MPs are commonly delinquent when it comes to acessing their worth. Who says, apart from them all too often, that they deserve hundreds of thousands of pounds of tax payers money each for being elected to represent their constituency and turn up at votes. For Tory Mps to top that poll is awfull

It's not just MPs who think in this way.

I'm quite sure that, if asked, most people would say they are paid too little and hardly anyone would say they are paid too much.

I completely disagree. It is a disgrace that MPs are paid less, sometimes only half, of what council civil servants earn when their work is far more important. They should be paid commensurate to the job they do, which would reduce the need for outside interests and secondary income providing jobs.

As it is politically difficult for any MP to argue this, an independent body (truly independent) should be appointed to review the pay and allowances of MPs and bring it belatedly into line of that of other public servants paid from the public purse.

The only people capable of standing will soon be the rich if the 40k expense just to risk standing is any indication.

Perhaps an MP who did not rely on their MPs salary for funds, such as Zac Goldsmith, could best make the case on behalf of their colleagues who do rely on it and who are ludicrously underpaid compared to council chief execs.

Remember that MPs don't just receive their basic pay. They also receive generous allowances. Many employ family as secretaries or staffers. They receive subsidies to buy London homes and get to keep the capital gains from those homes. They also get the most protected of pensions.

Oberon says that MPs should have plenty of time to supplement their incomes with outside work. That's what I thought in 1999 when I became an MEP. A couple of non-exec directorships would fit the bill. In fact, I find that I'm working a six-and-a-half day week. No complaints. I enjoy it. But I certainly have no time for a second job on the side!

Like all "employees", if they are unhappy with their "terms and conditions" they can leave and go and work elsewhere.

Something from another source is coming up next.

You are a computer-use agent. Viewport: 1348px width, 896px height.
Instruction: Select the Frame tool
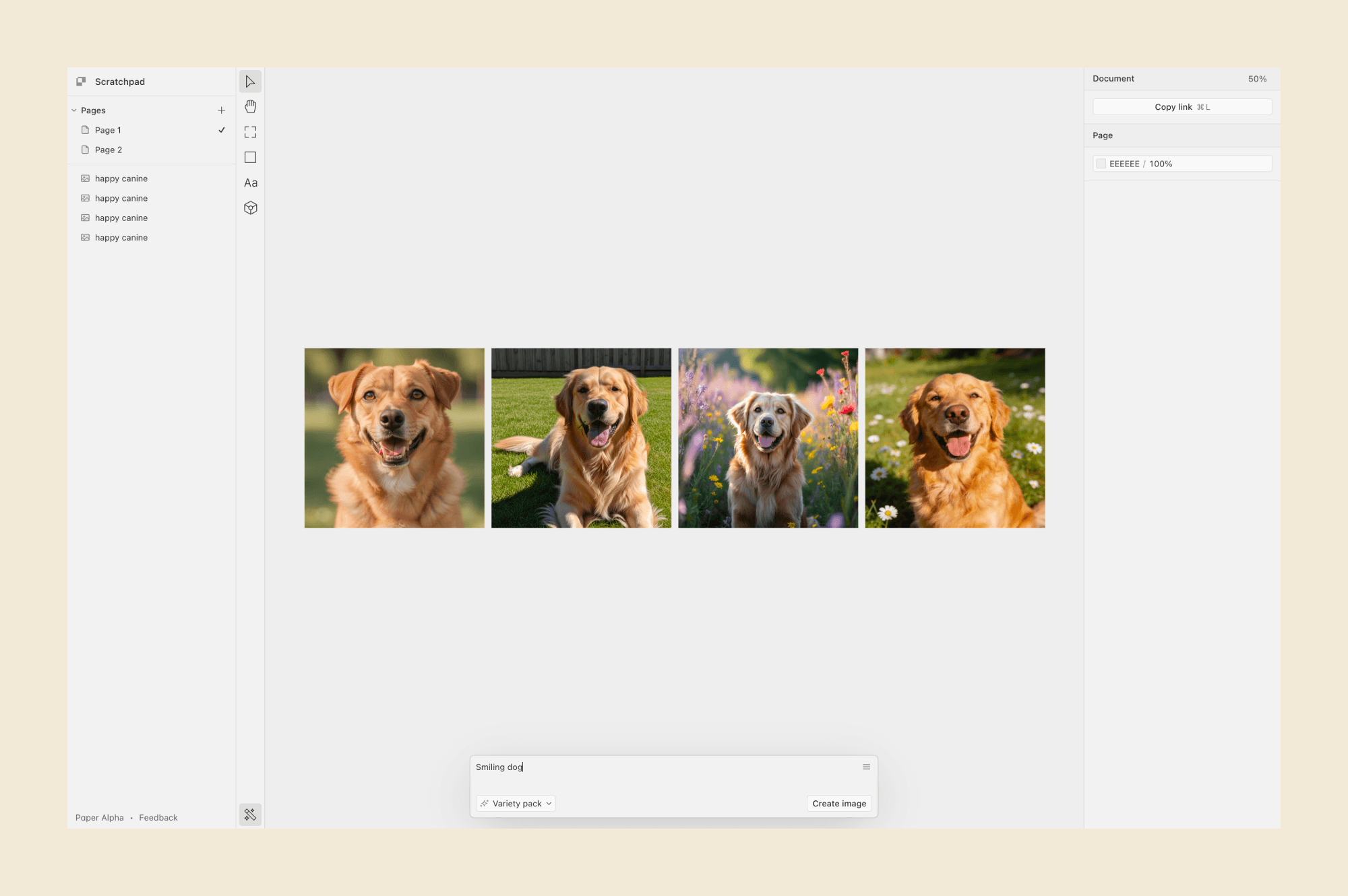click(x=250, y=132)
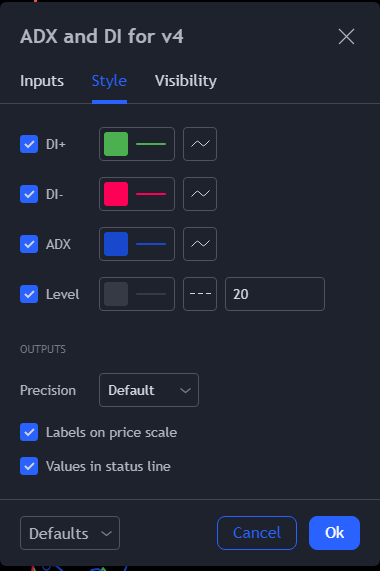
Task: Open the DI+ plot line style icon
Action: pyautogui.click(x=200, y=144)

Maybe the problem is not that MPs are not paid enough, but that others, particularly in the "state" sector are paid too much!

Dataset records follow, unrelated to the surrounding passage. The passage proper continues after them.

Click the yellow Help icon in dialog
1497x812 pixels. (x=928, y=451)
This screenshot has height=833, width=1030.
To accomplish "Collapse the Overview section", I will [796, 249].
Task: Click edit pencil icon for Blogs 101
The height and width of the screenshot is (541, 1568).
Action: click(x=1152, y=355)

I see being a member as an honour, but not too 'taxing' I don't think that's true. Any decent MP, particularly one in a marginal seat, works bloody hard. One junior shadow minister I know does a standard 12 hour day - and works their constituency hard during the recess. Apart from perhaps some bankers an MP , working as they should is one of the hardest working professions.

This is particularly the case given that nowadays it is so much harder for MPs to pursue a second career - gone are the days when many MPs were also practising barristers or worked in the city.

If we want quality people as MPs we need to pay them commensurately.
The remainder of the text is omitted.